The Kremlin apparently also trusts that Russia has enough petrodollars to ditch CTR handouts, which it sees as degrading to the great power status Putin is intent on building. For Washington, the immunity from liability as well as the verification mechanism are essential, since US budgetary funds are involved. Gottemoeller will face an uphill task to find a formula to somehow retain the CTR that would be acceptable to both the Kremlin and the US Congress.

In 2009, the “reset” of soured US-Russian relations was spearheaded by arms control talks that led to the New START signed by Barack Obama and Dmitry Medvedev. Then, both countries shared a clear mutual interest in reaching an agreement: The Obama administration badly wanted some foreign policy success, while Moscow desired to reduce the US nuclear arsenal—its own was already swiftly shrinking as Cold War-era weapon systems were being mothballed. The New START allows both the US and Russia to have 700 deployed strategic delivery systems—intercontinental ballistic missiles (ICBMs) and long-range strategic bombers. But by 2011, when the treaty went into force, Russia already had only 500 to 550 strategic delivery systems left (Vedomosti, December 24, 2010). Since then, the situation has changed: Russia is developing and deploying a new generation of strategic nuclear weapons to replace its old arsenal. According to the commander of the Strategic Rocket Forces (RVSN), Colonel General Sergey Karakayev, by 2021, some 98 percent of deployed ICBMs aimed at the US “will be new.” A new heavy (100-ton) ICBM is being developed, according to Karakayev, to “break through” any future US missile shield (RIA Novosti, December 14, 2012). Disagreements over BMD may be cited in Moscow as a pretext to stall on arms control; but more importantly, the Russian military and the military-industrial complex do not seem at all interested in any agreement with Washington that would undermine present nuclear armament programs.

This apparently leaves Afghanistan as the only area left for any meaningful cooperation. “NATO [the North Atlantic Treaty Organization] is leaving,” Lavrov told journalists in Munich, “But we and our Central Asian allies will stay in the region, which requires to more closely and transparently coordinate our approaches [with Washington]” (www.mid.ru, February 2). Of course, Moscow wants NATO and the US out of the region, but in an organized fashion and without a breakdown of regional security, allowing an orderly takeover by a Russian-led coalition involving the Collective Security Treaty Organization (CSTO) and the Shanghai Cooperation Organization (SCO).

Neither arms control nor Afghanistan seems to be a steady base for any setting “back on track” of relations, while there are other serious and immediate problems upsetting bilateral ties.
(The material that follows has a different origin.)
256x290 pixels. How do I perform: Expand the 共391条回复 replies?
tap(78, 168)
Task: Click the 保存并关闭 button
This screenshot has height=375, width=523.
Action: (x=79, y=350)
The situation in Syria will, apparently, get worse; and as the present regime crumbles, Moscow will blame Washington for destroying its last close ally in the Middle East. If pro-democracy protests continue in Moscow, the Putin regime will also blame Washington. No easy “back on track,” even if the Obama administration goes unashamedly Realpolitik and pays only lip service to escalating repressions and human rights violations inside Russia.